Masimo (MASI) executive reports stock and RSU disposition in Danaher merger
Rhea-AI Filing Summary
Masimo Corporation executive Paul Hataishi reported issuer dispositions connected to the completion of Masimo’s merger with a Danaher subsidiary. On June 10, 2026, Mobius Merger Sub merged into Masimo, which continued as a wholly owned subsidiary of Danaher.
At the effective time of the merger, each outstanding share of Masimo common stock was canceled, extinguished and converted into the right to receive $180.00 in cash per share, without interest. Hataishi’s 13,317 common shares were disposed of to the issuer at this per share merger consideration, leaving no remaining Masimo common stock directly held.
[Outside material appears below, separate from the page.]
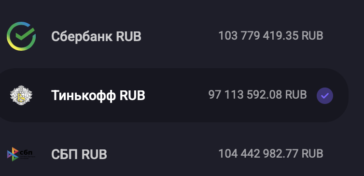Image resolution: width=364 pixels, height=176 pixels.
Task: Click the yellow shield inside the Tinkoff crest
Action: click(x=21, y=97)
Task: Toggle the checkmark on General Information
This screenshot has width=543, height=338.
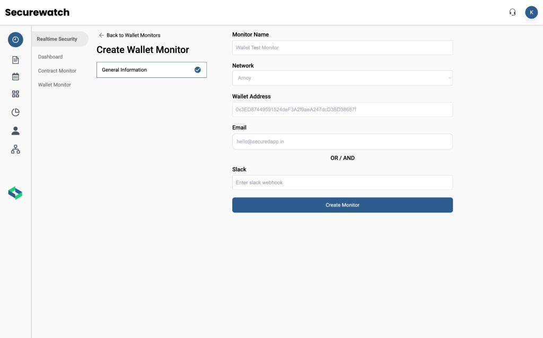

On the same date, multiple unvested Masimo restricted stock unit (RSU) awards were also disposed of to the issuer and, under the merger terms, were assumed by Danaher and converted into RSUs of Danaher. The conversion used the $180.00 per share merger consideration and a Danaher ten-day volume‑weighted average price of $183.33.
Positive
- None.
Negative
- None.
Insider Trade Summary
| Type | Security | Shares | Price | Value |
|---|---|---|---|---|
| Disposition | Restricted Stock Units | 627 | $0.00 | -- |
| Disposition | Restricted Stock Units | 910 | $0.00 | -- |
| Disposition | Restricted Stock Units | 3,224 | $0.00 | -- |
| Disposition | Restricted Stock Units | 3,380 | $0.00 | -- |
| Disposition | Restricted Stock Units | 3,134 | $0.00 | -- |
| Disposition | Common Stock | 13,317 | $180.00 | $2.40M |
Footnotes (1)
- On June 10, 2026, pursuant to the Agreement and Plan of Merger, dated February 16, 2026, by and among Masimo Corporation (the "Issuer"), Danaher Corporation ("Parent"), and Mobius Merger Sub, Inc. ("Merger Sub"), Merger Sub merged with and into the Issuer, with the Issuer continuing as the surviving corporation and a wholly owned subsidiary of Parent (the "Merger"). On June 10, 2026, at the effective time of the Merger, each share of the Issuer's common stock, par value $0.001 per share (the "Common Stock") issued and outstanding prior to the effective time of the Merger (other than certain excluded shares and dissenting shares) was canceled, extinguished and converted into the right to receive an amount in cash equal to $180.00 per share, without interest (the "Per Share Merger Consideration"). On June 10, 2026, at the effective time of the Merger, each of the Issuer's restricted stock units ("RSUs") (other than certain RSUs held by the Issuer's non-employee directors) was assumed by Parent and converted into a number of RSUs of Parent equal to the product of the number of shares of Parent common stock equal to the number of shares of Common Stock underlying such RSU multiplied by the quotient of (a) the Per Share Merger Consideration, divided by (b) the volume-weighted average trading price per share of Parent's common stock for the ten trading day period ending on and including June 10, 2026 ($183.33). Represents the unvested portion of RSUs granted on March 9, 2022, which award of RSUs was to vest as follows: 60% vests on the third anniversary of the grant date, an additional 20% vests on the fourth anniversary of the grant date, and the final 20% vests on the fifth anniversary of the grant date. Represents the unvested portion of RSUs granted on March 8, 2023, which award of RSUs was to vest ratably over five years. Represents the unvested portion of RSUs granted on November 16, 2023, which award of RSUs was to vest ratably over five years. Represents the unvested portion of RSUs granted on March 13, 2025, which award of RSUs was to vest ratably over five years. Represents the unvested portion of RSUs granted on March 13, 2026, which award of RSUs was to vest ratably over four years.